» Task goal: Reproduce every one of the following records word for word, leaving out the pictures.

» Dataset content:
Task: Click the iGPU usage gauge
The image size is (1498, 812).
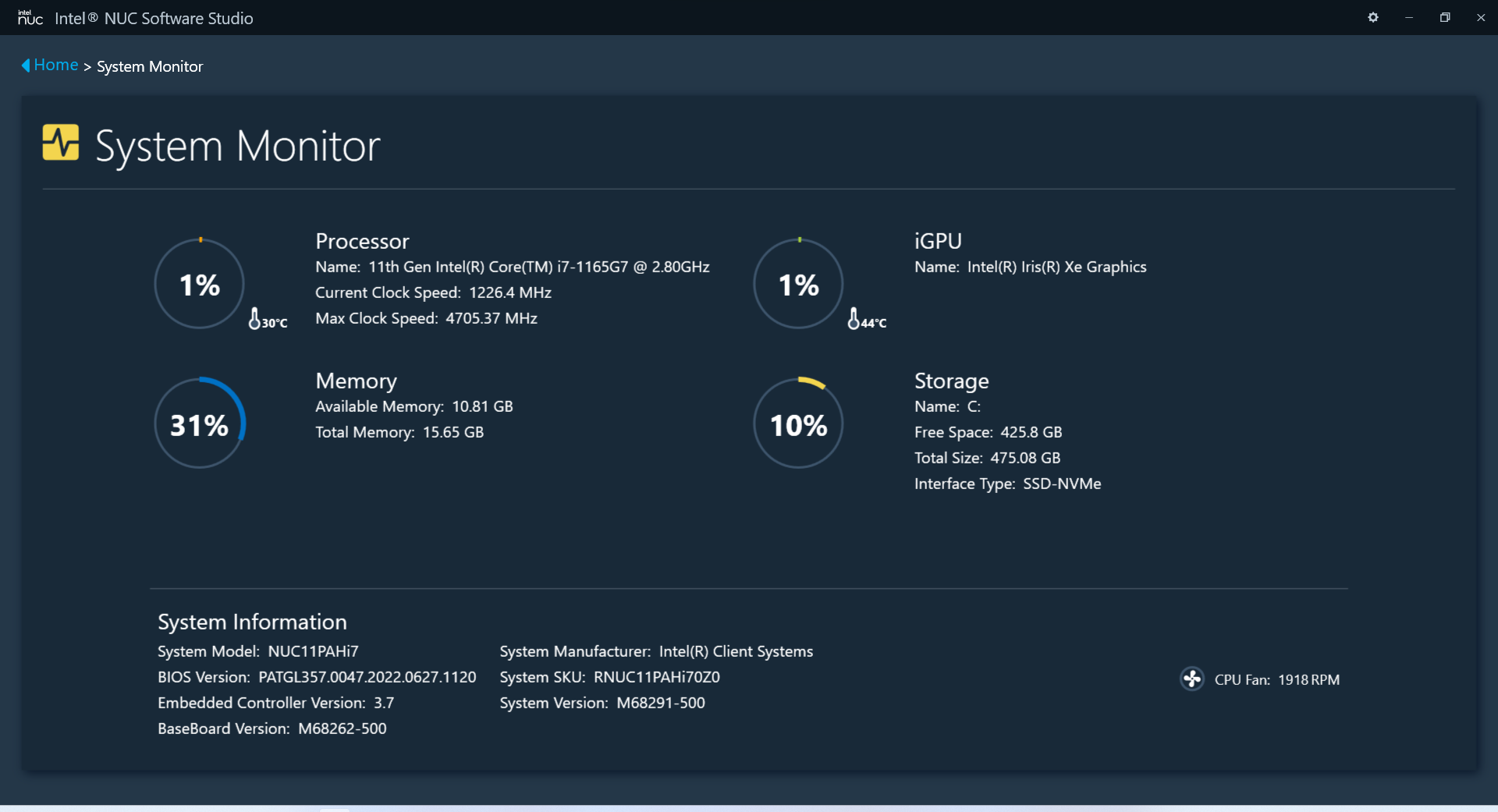Action: (797, 283)
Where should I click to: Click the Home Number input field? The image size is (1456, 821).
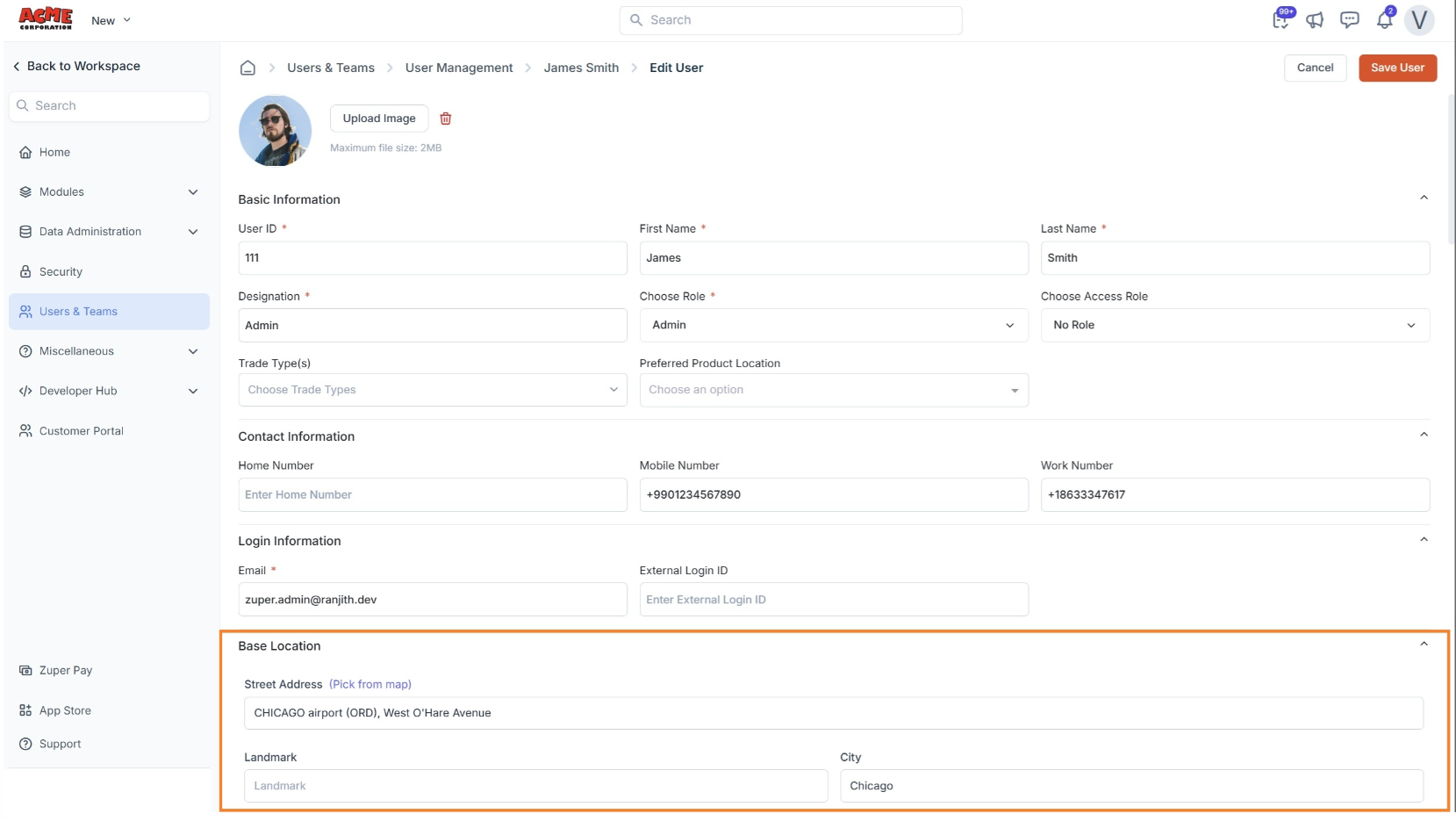click(432, 495)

» Result for this exercise:
Task: Click the iGPU usage gauge
The image size is (1498, 812).
Action: (797, 283)
Where should I click to: Click the Home Number input field? The image size is (1456, 821).
click(432, 495)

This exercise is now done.